(Beginning of Quoted passage)

CODEWITHSUNDEEP
pythonpython-3.xnumpy
ymc
ymc

Reputation: 77

How come a numpy array created from list can be 10x faster than that from np.zeros for incrementation?

I am using python 3.8 and numpy 1.17.4. The output of the following piece of code

import time
import sys
import numpy as np

if __name__ == '__main__':
  li = np.zeros(5000000,dtype=int)
  sys.stdout.write("%s %s\n" % (type(li),type(li[0])))
  start = time.process_time()
  li += 5
  sys.stdout.write("%.6fs\n" % (time.process_time()-start))
  li = np.zeros(5000000,dtype=int)
  li = list(li)
  li = np.array(li)
  sys.stdout.write("%s %s\n" % (type(li),type(li[0])))
  start = time.process_time()
  li += 5
  sys.stdout.write("%.6fs\n" % (time.process_time()-start))

looks like

<class 'numpy.ndarray'> <class 'numpy.int64'>
0.037046s
<class 'numpy.ndarray'> <class 'numpy.int64'>
0.003537s

How come the latter is 10x faster to increment?

Upvotes: 2

Views: 106

Answers (2)

(End of Quoted passage)

Task brief ::
Answer from the numpy timing post above:
1. Which versions of Python and numpy does the poster report using?
2. What time does the output show for the second incrementation?
3. How many views does the post have?

(Beginning of Given data)

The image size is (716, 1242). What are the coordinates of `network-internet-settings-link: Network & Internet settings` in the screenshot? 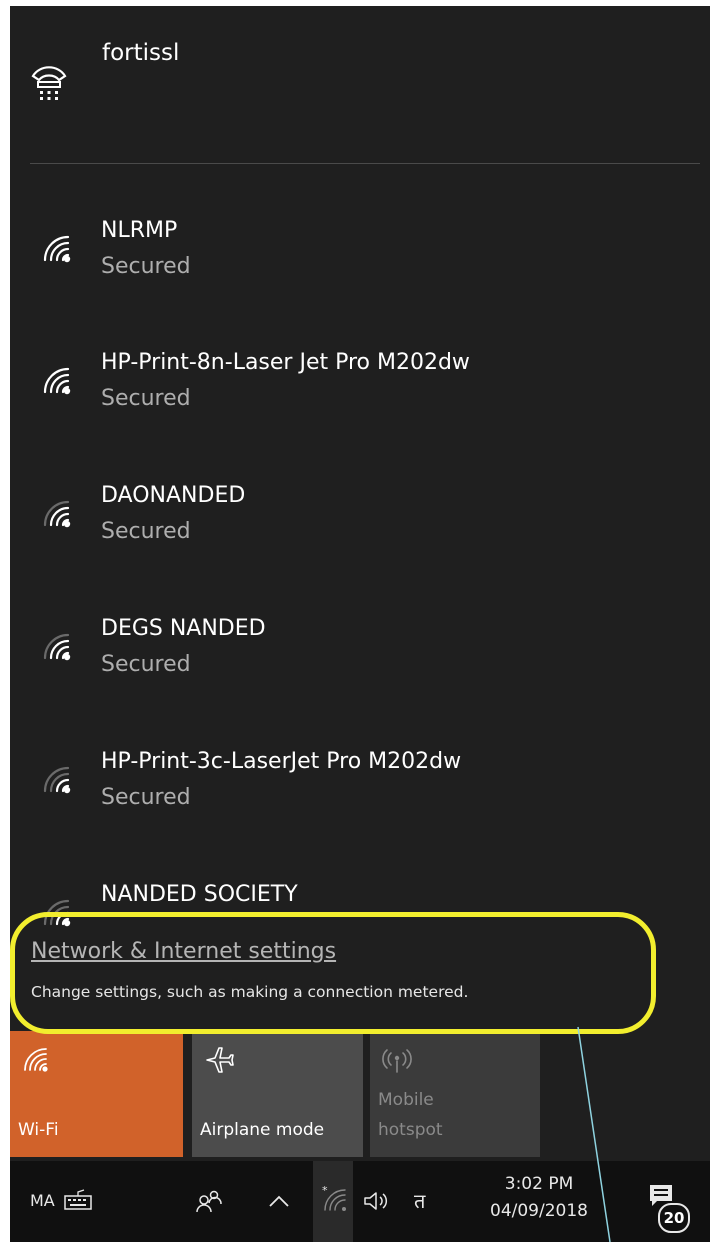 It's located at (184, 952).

(End of Given data)
(Beginning of Given data)

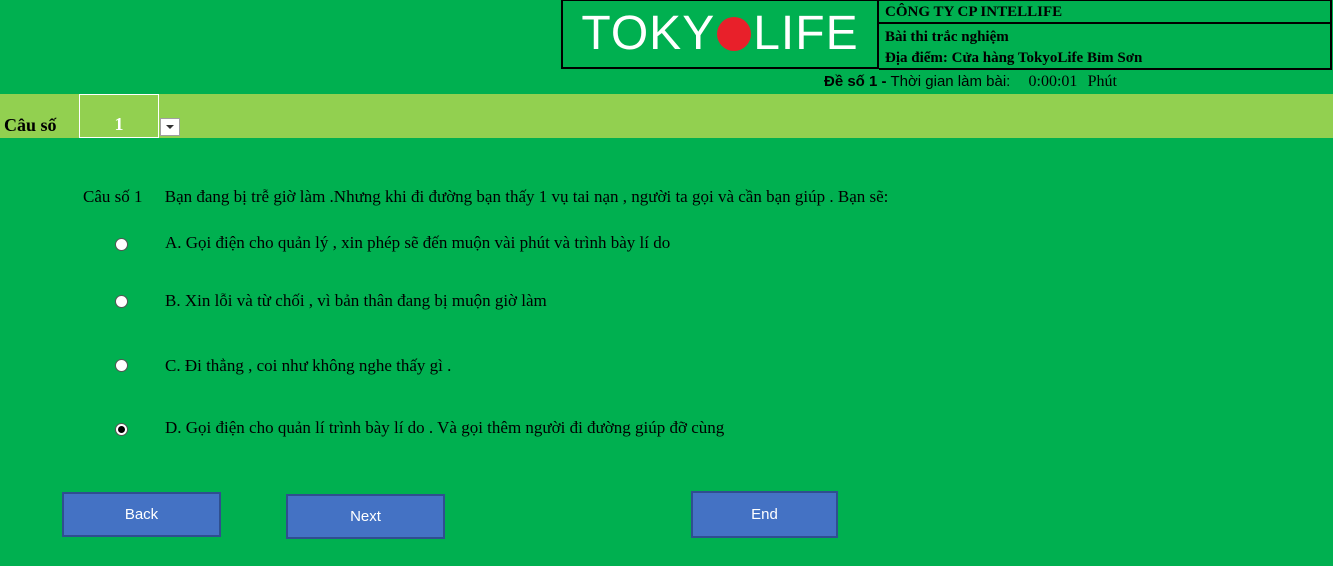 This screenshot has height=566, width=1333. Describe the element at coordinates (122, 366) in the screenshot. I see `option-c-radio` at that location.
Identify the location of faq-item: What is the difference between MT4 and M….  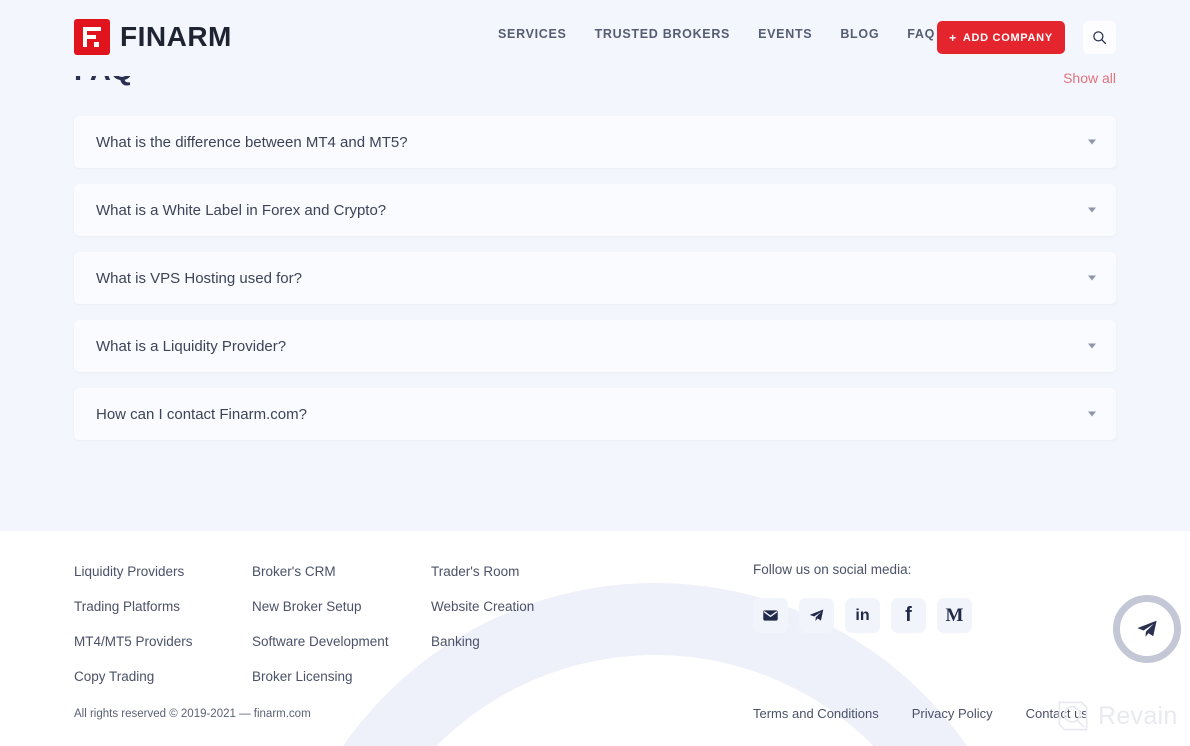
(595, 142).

(End of Given data)

Solution ::
1. Python 3.8 and numpy 1.17.4
2. 0.003537s
3. 106